Nowadays, datacenters and cloud computing are improving at an unprecedented speed. More and more workloads are being migrated to the cloud. Applications running in cloud requirer tighter SLAs (Service Level Agreements). This demands has led to research to improve the aforementioned areas. The speed of switches and routers in data centers are being improved. New switches can forward packets at 100 Gb/s speed. On the other hand, operating systems were designed for the era of dial up and KB/s speed. This design has led to operating system being converted to the bottleneck for high speed communication between applications. To improve end-to-end performance of applications in cloud computing environments researchers have tried different approaches:
Creating Custom End-To-End Application Level Protocols
If you look at the papers released by popular systems conferences, every year you can find a paper about this topic.
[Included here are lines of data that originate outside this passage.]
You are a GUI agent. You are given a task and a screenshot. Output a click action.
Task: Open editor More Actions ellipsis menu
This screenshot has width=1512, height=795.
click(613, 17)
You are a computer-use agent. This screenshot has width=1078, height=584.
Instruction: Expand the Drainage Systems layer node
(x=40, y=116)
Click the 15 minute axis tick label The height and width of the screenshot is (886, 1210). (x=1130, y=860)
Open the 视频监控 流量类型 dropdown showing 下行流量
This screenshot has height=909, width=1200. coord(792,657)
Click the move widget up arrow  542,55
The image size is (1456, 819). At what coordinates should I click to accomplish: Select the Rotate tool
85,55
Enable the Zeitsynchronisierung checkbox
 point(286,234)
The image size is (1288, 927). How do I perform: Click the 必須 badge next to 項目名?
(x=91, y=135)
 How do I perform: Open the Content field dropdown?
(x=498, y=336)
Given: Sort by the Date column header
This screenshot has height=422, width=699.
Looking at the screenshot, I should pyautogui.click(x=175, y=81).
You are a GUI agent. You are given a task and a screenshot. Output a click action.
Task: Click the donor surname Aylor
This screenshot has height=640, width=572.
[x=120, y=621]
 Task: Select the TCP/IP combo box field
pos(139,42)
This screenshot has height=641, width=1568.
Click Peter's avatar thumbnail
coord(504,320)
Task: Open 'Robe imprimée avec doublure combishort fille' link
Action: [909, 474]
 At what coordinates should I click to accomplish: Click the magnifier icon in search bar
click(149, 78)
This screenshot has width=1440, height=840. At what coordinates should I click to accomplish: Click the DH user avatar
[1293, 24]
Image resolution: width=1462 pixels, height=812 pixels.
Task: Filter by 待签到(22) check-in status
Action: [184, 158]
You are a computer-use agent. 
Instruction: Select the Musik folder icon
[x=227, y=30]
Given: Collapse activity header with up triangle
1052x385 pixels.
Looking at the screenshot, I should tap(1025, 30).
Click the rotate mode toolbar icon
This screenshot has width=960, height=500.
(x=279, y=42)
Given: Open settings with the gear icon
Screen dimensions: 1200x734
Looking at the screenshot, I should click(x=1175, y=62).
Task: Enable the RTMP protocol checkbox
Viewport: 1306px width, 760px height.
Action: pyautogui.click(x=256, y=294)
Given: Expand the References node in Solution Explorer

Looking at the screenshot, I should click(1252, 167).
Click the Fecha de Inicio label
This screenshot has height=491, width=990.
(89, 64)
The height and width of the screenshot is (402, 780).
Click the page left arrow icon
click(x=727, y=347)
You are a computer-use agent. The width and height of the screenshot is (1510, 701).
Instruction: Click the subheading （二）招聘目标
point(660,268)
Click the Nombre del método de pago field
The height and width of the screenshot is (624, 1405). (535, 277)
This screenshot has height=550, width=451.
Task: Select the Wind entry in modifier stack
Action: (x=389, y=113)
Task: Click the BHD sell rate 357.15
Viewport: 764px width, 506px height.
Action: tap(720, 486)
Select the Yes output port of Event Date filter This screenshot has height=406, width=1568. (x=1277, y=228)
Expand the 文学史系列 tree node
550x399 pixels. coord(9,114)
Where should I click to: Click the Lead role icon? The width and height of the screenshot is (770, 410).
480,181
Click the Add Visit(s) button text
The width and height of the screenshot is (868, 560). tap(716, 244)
The best paper award winner of NSDI ‘19 (one of the leading systems conferences) was about desigining a RPC protocol for datacenters. If you are interested to read more about it see this paper .
Offloading Traffic Processing to FPGAs, GPU, and DPDK
One of the ways to improve the performance of packet processing is using custom hardware for packet processing. The first solution is using FPGAs. FPGAs are a piece of hardware that enable dynamic reconifguration of connection between different sections of it. It enables usage of software to configure circuit (hardware).
The other solution is using GPUs. GPUs provide an array of small CPUs. GPUs were originally created for graphic processing. But other types of applications showed similar attributes as graphic processing. Recently, Machine Learning and packet procssing has been offloaded to GPUs to increase performance.
DPDK (Data Plane Development Kit) tries to enable fast packet processing on CPUs. Various CPU vendors such as Intel provide their own DPDK to optimize packet processing on their own CPU architectures.
Systems to Improve the Performance of Machine Learning
Machine Learning generally contains various stages such as preprocessing, training, and serving. There are problems associated with each of these stages. For example, training of large DNNs can be very time-consuming and resource-hungry. We may not be able to transfer data from devices to the cloud for learning because of privacy concerns (see federated learning).
In the model serving phase we may want to serve multiple-models and enable caching, low-latency models. These are the examples in which systems can help ML.
These are some of the interesting papers that have been published in this area:
- Scaling Distributed Machine Learning with the Parameter Server
- Clipper: A Low-Latency Online Prediction Serving System
With the advent of IoT devices, a new paradigm for computing is becoming more and more popular. The idea of edge computing is to put the processing of applications as close to the user as possible. This can be become challenging when the resources which are close to user, have limited capacity. Using this approach, we can enable mission critical low-latency applications.
These are some of the interesting papers in this area:
- Distributing Deep Neural Networks with Containerized Partitions at the Edge
- An Edge-based Framework for Cooperation in Internet of Things Applications
These are just some of the areas that are I found interesting in systems and networking. There are lot of other interesting areas that I may discuss in a later post on this topic!